Seen from the access side the <NUM> network architecture shown in <FIG> comprises a plurality of User Equipment (UEs) connected to either a Radio Access Network (RAN) or an Access Network (AN) as well as an Access and Mobility Management Function (AMF). Typically, the R(AN) comprises base stations, e.g. such as evolved Node Bs (eNBs) or <NUM> base stations (gNBs) or similar. Seen from the core network side, the <NUM> core NFs shown in <FIG> include such core network nodes as a Network Slice Selection Function (NSSF), an Authentication Server Function (AUSF), a Unified Data Management (UDM), an AMF, a Session Management Function (SMF), a Policy Control Function (PCF), and an Application Function (AF).

Reference point representations of the <NUM> network architecture are used to develop detailed call flows in the normative standardization. The N1 reference point is defined to carry signaling between the UE and AMF. The reference points for connecting between the AN and AMF and between the AN and UPF are defined as N2 and N3, respectively. There is a reference point, N11, between the AMF and SMF, which implies that the SMF is at least partly controlled by the AMF. N4 is used by the SMF and UPF so that the UPF can be set using the control signal generated by the SMF, and the UPF can report its state to the SMF. N9 is the reference point for the connection between different UPFs, and N14 is the reference point connecting between different AMFs, respectively. N15 and N7 are defined since the PCF applies policy to the AMF and SMP, respectively. N12 is required for the AMF to perform authentication of the UE. N8 and N10 are defined because the subscription data of the UE is required for the AMF and SMF.

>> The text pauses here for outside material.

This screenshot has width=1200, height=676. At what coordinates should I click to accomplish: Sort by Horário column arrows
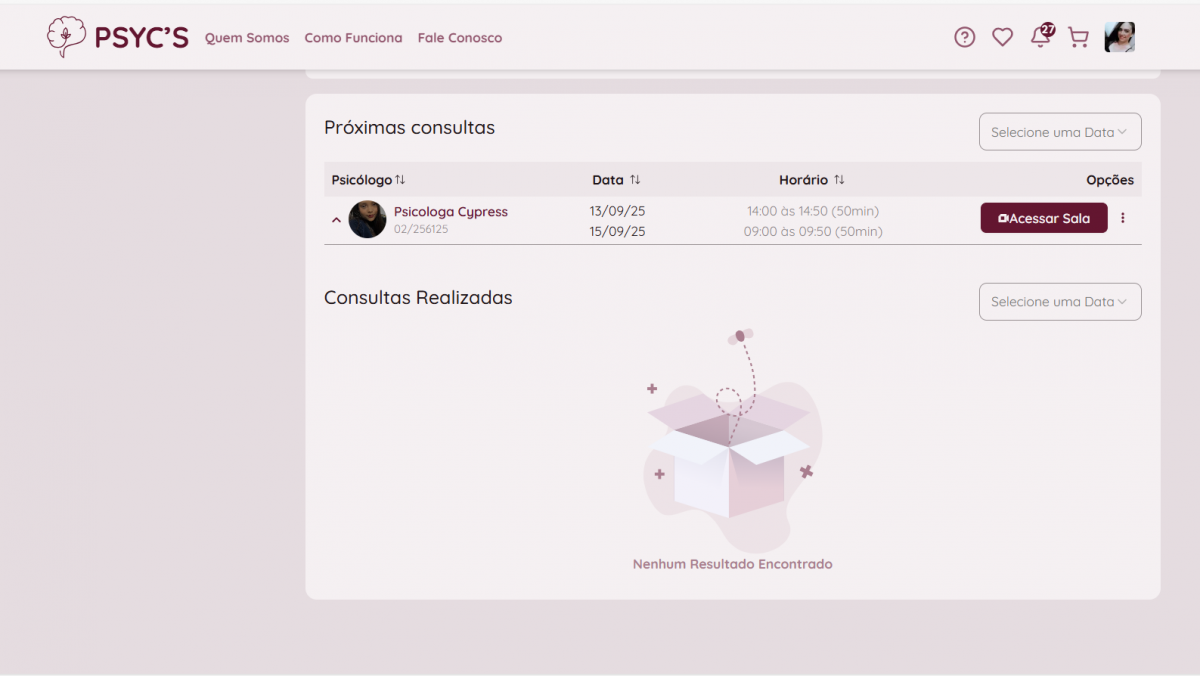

The <NUM> core network aims at separating user plane and control plane. The user plane carries user traffic while the control plane carries signaling in the network. In <FIG>, the UPF is in the user plane and all other NFs, i.e., the AMF, SMF, PCF, AF, AUSF, and UDM, are in the control plane. Separating the user and control planes guarantees each plane resource to be scaled independently. It also allows UPFs to be deployed separately from control plane functions in a distributed fashion. In this architecture, UPFs may be deployed very close to UEs to shorten the Round Trip Time (RTT) between UEs and data network for some applications requiring low latency.

The core <NUM> network architecture is composed of modularized functions. For example, the AMF and SMF are independent functions in the control plane. Separated AMF and SMF allow independent evolution and scaling. Other control plane functions like the PCF and AUSF can be separated as shown in <FIG>. Modularized function design enables the <NUM> core network to support various services flexibly.

<FIG> illustrates a <NUM> network architecture using service-based interfaces between the NFs in the control plane, instead of the point-to-point reference points/interfaces used in the <NUM> network architecture of <FIG>. However, the NFs described above with reference to <FIG> correspond to the NFs shown in <FIG>. The service(s) etc. that a NF provides to other authorized NFs can be exposed to the authorized NFs through the service-based interface. In <FIG> the service based interfaces are indicated by the letter "N" followed by the name of the NF, e.g. Namf for the service based interface of the AMF and Nsmf for the service based interface of the SMF etc. The Network Exposure Function (NEF) and the Network Repository Function (NRF) in <FIG> are not shown in <FIG> discussed above. However, it should be clarified that all NFs depicted in <FIG> can interact with the NEF and the NRF of <FIG> as necessary, though not explicitly indicated in <FIG>.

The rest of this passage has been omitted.